All attempts to crosscheck our findings with top officials of the AIB were unsuccessful, as they insisted that it was unethical to reveal any detail ahead of commencement of laboratory analysis which could take at least one year.
The plane crashed barely three kilometres from the old Kaduna airport tarmac which it was approaching after an aborted test flight due to sudden malfunction mid-air.
In what might be a swift reaction to the distress call to the control tower supervised by the Nigerian Air Force (NAF), Kaduna, personnel of the Air Force were immediately dispatched to the location identified by the British pilot. However, when they arrived, the plane had already crashed but was yet to go into flames. Armed with only guns, they battled unsuccessfully to smash any of the glass screens of the plane, even as the two flight crew had fallen into coma.
At this time, a crowd of spectators who heard the heavy bang of the crash had gathered at Barakallahu, where the plane crash-landed. Less than 10 minutes after the crash, a thick smoke began to emanate from the engine section and eventually resulted in flames which consumed the light aircraft and its two crew members.
According to several eyewitness accounts, the plane nearly crashed within the premises of the National Open University of Nigeria (NOUN) but managed to cross over the Zaria-Lagos expressway, before crashlanding on a farm belonging to the Nigerian Air Force.
One of the eyewitnesses, Umar Muhammed, recounted how he saw the plane swinging back and forth. “Like a miracle, the plane passed over our heads and crashed on a tree and fell to the ground. I and other farmers were terrified and we hurriedly summoned courage and advanced towards the plane. We made frantic efforts to break the screens of the plane but were not successful and had to leave the venue when we noticed the plane was going to explode.
“The captain tried all he could to locate the river near the farm but he could not make it and ended up crashing on my farmland. If there was an immediate and proper rescue operation, the damage might not have been this grave. We saw the two persons through the windscreen but we could not rescue them. The military man on patrol also came and tried using the bottom of his gun to break the screen but could not. He asked us to bring an axe but before we could get one, the smoke had become unbearable, so we ran away according to instructions from the officer,” he said.

::::

◆ TO BE DONE ◆
Copy everything in the Kaduna plane crash account from "In what might" down to "two crew members.", word for word.

◆ SUPPLIED DATA ◆
::::

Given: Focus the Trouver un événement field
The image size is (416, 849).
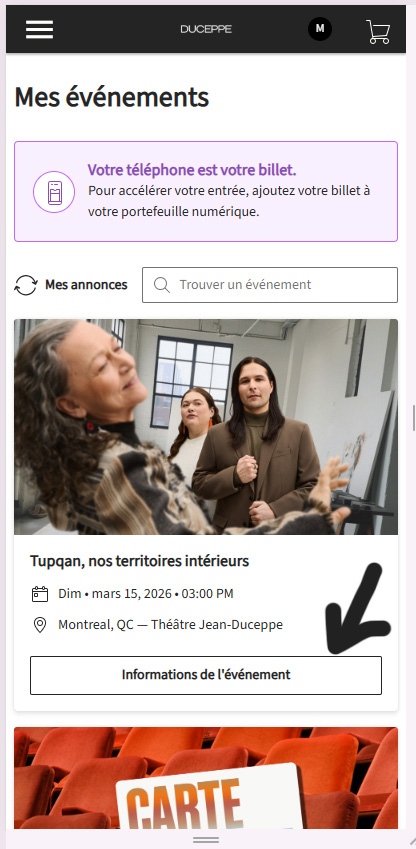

::::

◆ WRITTEN RESPONSE ◆
In what might be a swift reaction to the distress call to the control tower supervised by the Nigerian Air Force (NAF), Kaduna, personnel of the Air Force were immediately dispatched to the location identified by the British pilot. However, when they arrived, the plane had already crashed but was yet to go into flames. Armed with only guns, they battled unsuccessfully to smash any of the glass screens of the plane, even as the two flight crew had fallen into coma.
At this time, a crowd of spectators who heard the heavy bang of the crash had gathered at Barakallahu, where the plane crash-landed. Less than 10 minutes after the crash, a thick smoke began to emanate from the engine section and eventually resulted in flames which consumed the light aircraft and its two crew members.